▶ [TASK TO CARRY OUT]: Nothing may be left out, so copy every entry exactly.

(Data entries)
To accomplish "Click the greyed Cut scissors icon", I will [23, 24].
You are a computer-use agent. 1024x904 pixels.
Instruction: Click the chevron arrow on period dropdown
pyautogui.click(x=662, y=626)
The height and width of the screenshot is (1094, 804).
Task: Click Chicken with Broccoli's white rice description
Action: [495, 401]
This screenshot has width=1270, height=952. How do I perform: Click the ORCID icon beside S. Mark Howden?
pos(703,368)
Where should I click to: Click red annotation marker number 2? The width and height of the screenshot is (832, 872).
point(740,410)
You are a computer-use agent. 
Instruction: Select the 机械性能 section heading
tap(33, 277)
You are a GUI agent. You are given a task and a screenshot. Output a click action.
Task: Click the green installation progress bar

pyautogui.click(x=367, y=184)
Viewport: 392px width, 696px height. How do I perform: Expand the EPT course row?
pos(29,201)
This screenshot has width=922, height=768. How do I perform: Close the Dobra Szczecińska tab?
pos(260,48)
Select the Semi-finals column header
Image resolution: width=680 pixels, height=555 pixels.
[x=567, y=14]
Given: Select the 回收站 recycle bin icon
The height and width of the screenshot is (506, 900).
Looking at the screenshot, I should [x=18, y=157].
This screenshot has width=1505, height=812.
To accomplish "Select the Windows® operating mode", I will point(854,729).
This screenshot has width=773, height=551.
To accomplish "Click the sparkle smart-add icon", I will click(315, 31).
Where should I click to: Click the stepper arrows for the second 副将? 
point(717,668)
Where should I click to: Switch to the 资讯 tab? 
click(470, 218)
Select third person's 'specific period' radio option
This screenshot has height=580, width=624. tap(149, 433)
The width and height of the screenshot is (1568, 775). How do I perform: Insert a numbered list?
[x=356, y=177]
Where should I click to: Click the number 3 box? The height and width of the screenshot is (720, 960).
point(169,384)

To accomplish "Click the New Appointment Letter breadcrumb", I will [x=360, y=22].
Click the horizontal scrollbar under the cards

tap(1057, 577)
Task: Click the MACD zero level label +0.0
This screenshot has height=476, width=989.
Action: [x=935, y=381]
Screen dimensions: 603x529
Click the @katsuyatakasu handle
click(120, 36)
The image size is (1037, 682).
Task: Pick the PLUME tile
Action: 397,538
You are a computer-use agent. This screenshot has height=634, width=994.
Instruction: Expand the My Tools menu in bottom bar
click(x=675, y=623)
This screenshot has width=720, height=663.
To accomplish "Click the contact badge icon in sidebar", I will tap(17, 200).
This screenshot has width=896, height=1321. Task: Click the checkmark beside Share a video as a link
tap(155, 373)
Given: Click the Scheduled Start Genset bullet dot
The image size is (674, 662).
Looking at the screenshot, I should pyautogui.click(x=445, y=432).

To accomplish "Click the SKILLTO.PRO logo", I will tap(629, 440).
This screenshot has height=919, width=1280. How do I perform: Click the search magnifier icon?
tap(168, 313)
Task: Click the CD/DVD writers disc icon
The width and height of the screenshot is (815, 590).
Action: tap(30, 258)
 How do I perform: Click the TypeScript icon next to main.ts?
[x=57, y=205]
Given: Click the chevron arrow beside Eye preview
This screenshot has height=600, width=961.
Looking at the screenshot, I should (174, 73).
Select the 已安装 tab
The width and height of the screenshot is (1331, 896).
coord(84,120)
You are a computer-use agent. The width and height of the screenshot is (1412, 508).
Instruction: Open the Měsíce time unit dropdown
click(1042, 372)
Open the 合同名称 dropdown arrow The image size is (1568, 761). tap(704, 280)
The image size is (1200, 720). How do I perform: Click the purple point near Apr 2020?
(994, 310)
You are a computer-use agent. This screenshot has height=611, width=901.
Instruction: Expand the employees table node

▶ [SOLUTION]:
To accomplish "Click the greyed Cut scissors icon", I will [23, 24].
You are a computer-use agent. 1024x904 pixels.
Instruction: Click the chevron arrow on period dropdown
pyautogui.click(x=662, y=626)
The height and width of the screenshot is (1094, 804).
Task: Click Chicken with Broccoli's white rice description
Action: [495, 401]
This screenshot has width=1270, height=952. How do I perform: Click the ORCID icon beside S. Mark Howden?
pos(703,368)
Where should I click to: Click red annotation marker number 2? The width and height of the screenshot is (832, 872).
point(740,410)
You are a computer-use agent. 
Instruction: Select the 机械性能 section heading
tap(33, 277)
You are a GUI agent. You are given a task and a screenshot. Output a click action.
Task: Click the green installation progress bar

pyautogui.click(x=367, y=184)
Viewport: 392px width, 696px height. How do I perform: Expand the EPT course row?
pos(29,201)
This screenshot has width=922, height=768. How do I perform: Close the Dobra Szczecińska tab?
pos(260,48)
Select the Semi-finals column header
Image resolution: width=680 pixels, height=555 pixels.
[x=567, y=14]
Given: Select the 回收站 recycle bin icon
The height and width of the screenshot is (506, 900).
Looking at the screenshot, I should [x=18, y=157].
This screenshot has width=1505, height=812.
To accomplish "Select the Windows® operating mode", I will point(854,729).
This screenshot has width=773, height=551.
To accomplish "Click the sparkle smart-add icon", I will click(315, 31).
Where should I click to: Click the stepper arrows for the second 副将? 
point(717,668)
Where should I click to: Switch to the 资讯 tab? 
click(470, 218)
Select third person's 'specific period' radio option
This screenshot has height=580, width=624. tap(149, 433)
The width and height of the screenshot is (1568, 775). How do I perform: Insert a numbered list?
[x=356, y=177]
Where should I click to: Click the number 3 box? The height and width of the screenshot is (720, 960).
point(169,384)

To accomplish "Click the New Appointment Letter breadcrumb", I will [x=360, y=22].
Click the horizontal scrollbar under the cards

tap(1057, 577)
Task: Click the MACD zero level label +0.0
This screenshot has height=476, width=989.
Action: [x=935, y=381]
Screen dimensions: 603x529
Click the @katsuyatakasu handle
click(120, 36)
The image size is (1037, 682).
Task: Pick the PLUME tile
Action: 397,538
You are a computer-use agent. This screenshot has height=634, width=994.
Instruction: Expand the My Tools menu in bottom bar
click(x=675, y=623)
This screenshot has width=720, height=663.
To accomplish "Click the contact badge icon in sidebar", I will tap(17, 200).
This screenshot has width=896, height=1321. Task: Click the checkmark beside Share a video as a link
tap(155, 373)
Given: Click the Scheduled Start Genset bullet dot
The image size is (674, 662).
Looking at the screenshot, I should pyautogui.click(x=445, y=432).

To accomplish "Click the SKILLTO.PRO logo", I will tap(629, 440).
This screenshot has height=919, width=1280. How do I perform: Click the search magnifier icon?
tap(168, 313)
Task: Click the CD/DVD writers disc icon
The width and height of the screenshot is (815, 590).
Action: tap(30, 258)
 How do I perform: Click the TypeScript icon next to main.ts?
[x=57, y=205]
Given: Click the chevron arrow beside Eye preview
This screenshot has height=600, width=961.
Looking at the screenshot, I should (174, 73).
Select the 已安装 tab
The width and height of the screenshot is (1331, 896).
coord(84,120)
You are a computer-use agent. The width and height of the screenshot is (1412, 508).
Instruction: Open the Měsíce time unit dropdown
click(1042, 372)
Open the 合同名称 dropdown arrow The image size is (1568, 761). tap(704, 280)
The image size is (1200, 720). How do I perform: Click the purple point near Apr 2020?
(994, 310)
You are a computer-use agent. This screenshot has height=611, width=901.
Instruction: Expand the employees table node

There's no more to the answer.